* Given instruction 1 *
In the suffrage timeline, in what year did New Zealand grant equal voting rights to women?

* Source excerpt *
Also see the state-by-state timeline and the women’s suffrage events timeline.

1850-1879

1851: Prussian law forbids women from joining political parties or attending meetings where politics is discussed. (This was a reaction to the European revolutions of 1848.)

1869: Britain grants unmarried women who are householders the right to vote in local elections

1862/3: Some Swedish women gain voting rights in local elections.

1880-1899

1881: Some Scottish women get the right to vote in local elections.

1893: New Zealand grants equal voting rights to women.

1894: The United Kingdom expands women’s voting rights to married women in local but not national elections.

1895: South Australian women gain voting rights.

1899: Western Australian women were granted voting rights.

1900-1909

1901: Women in Australia get the vote, with some restrictions.

1902: Women in New South Wales get the vote.

1902: Australia grants more voting rights to women.

1906: Finland adopts woman suffrage.

1907: Women in Norway are permitted to stand for election.

1908: Women in Denmark some women granted local voting rights.

1908: Victoria, Australia, grants women voting rights.

1909: Sweden grants vote in municipal elections to all women.

1910-1919

1913: Norway adopts full woman suffrage.

1915: Women get the vote in Denmark and Iceland.

1916: Canadian women in Alberta, Manitoba and Saskatchewan get the vote.

1917: When the Russian Czar is toppled, the Provisional Government grants universal suffrage with equality for women; later the new Soviet Russian constitution includes full suffrage to women.

1917: Women in the Netherlands are granted the right to stand for election.

1918: The United Kingdom gives a full vote to some women — over 30, with property qualifications or a UK university degree — and to all men age 21 and older.

1918: Canada gives women the vote in most provinces by federal law. Quebec is not included. Native women were not included.

1918: Germany grants women the vote.

1918: Austria adopts woman suffrage.

1918: Women given full suffrage in Latvia, Poland, Estonia, and Latvia.

1918: Russian Federation gives women the right to vote.

1921: Azerbaijan grants woman suffrage. (Sometimes given as 1921 or 1917.)

1918: Women granted limited voting rights in Ireland.

1919: Netherlands gives women the vote.

1919: Woman suffrage is granted in Belarus, Luxembourg and Ukraine.

1919: Women in Belgium granted right to vote.

1919: New Zealand allows women to stand for election.

1919: Sweden grants suffrage with some restrictions.

1920-1929

1920: On August 26, a constitutional amendment is adopted when the state of Tennessee ratifies it, granting full woman suffrage in all states of the United States. (For more on woman suffrage state-by-state, see the American Woman Suffrage Timeline.)

1920: Woman suffrage is granted in Albania, the Czech Republic and Slovakia.

1920: Canadian women get the right to stand for election (but not for all offices – see 1929 below).

* Data for this exercise *
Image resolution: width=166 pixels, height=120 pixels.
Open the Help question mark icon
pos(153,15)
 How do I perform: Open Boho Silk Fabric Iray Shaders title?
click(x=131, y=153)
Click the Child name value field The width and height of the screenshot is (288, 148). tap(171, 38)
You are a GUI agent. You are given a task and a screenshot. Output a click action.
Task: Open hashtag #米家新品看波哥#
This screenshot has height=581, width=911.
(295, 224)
--
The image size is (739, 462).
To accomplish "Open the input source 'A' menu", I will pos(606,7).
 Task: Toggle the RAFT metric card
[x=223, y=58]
* * *
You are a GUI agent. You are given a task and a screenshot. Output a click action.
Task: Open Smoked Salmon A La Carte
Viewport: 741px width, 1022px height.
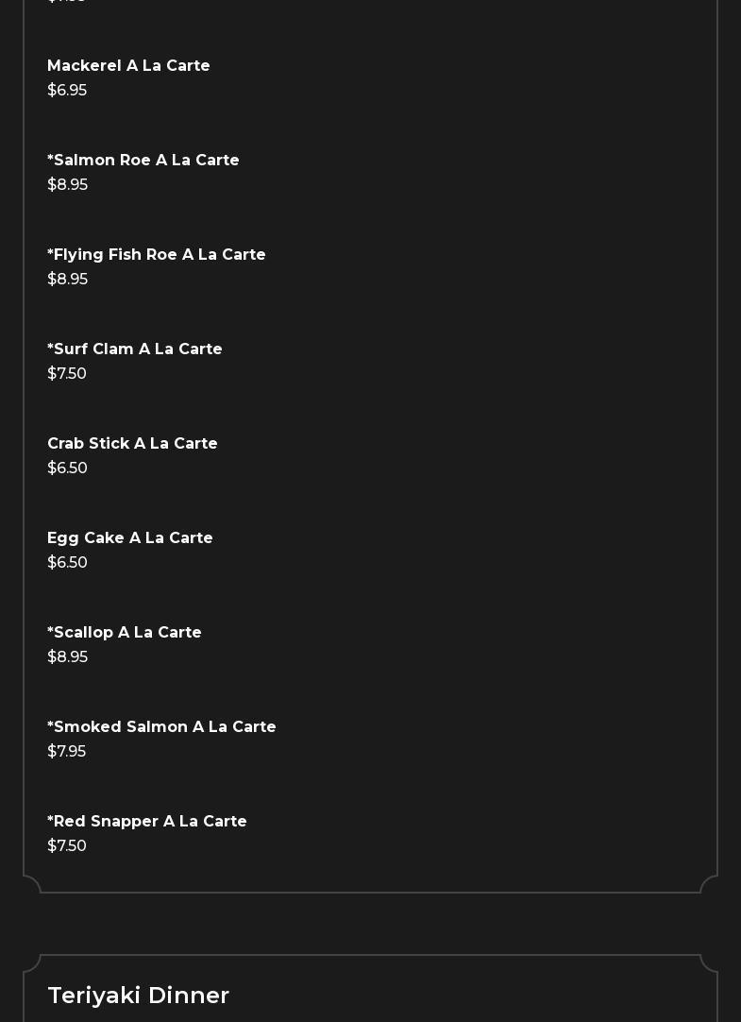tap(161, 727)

* Given instruction 2 *
Swap "question mark" for "info" in the rows starting at the one that contains "Image resolution: width=166" and ending at the one that contains "click(x=131, y=153)". Return only those rows, with everything else unchanged.

* Full output 1 *
1893

* Full output 2 *
Image resolution: width=166 pixels, height=120 pixels.
Open the Help info icon
pos(153,15)
 How do I perform: Open Boho Silk Fabric Iray Shaders title?
click(x=131, y=153)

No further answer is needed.